:: SUPPLIED MATERIAL

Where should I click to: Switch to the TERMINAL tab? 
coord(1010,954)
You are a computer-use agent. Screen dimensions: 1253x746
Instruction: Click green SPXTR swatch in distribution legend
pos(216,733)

::::

_YOUR GOAL_
Extract every entry in the listing word for word.

_OUTPUT OF THE TASK_
Where should I click to: Switch to the TERMINAL tab? 
coord(1010,954)
You are a computer-use agent. Screen dimensions: 1253x746
Instruction: Click green SPXTR swatch in distribution legend
pos(216,733)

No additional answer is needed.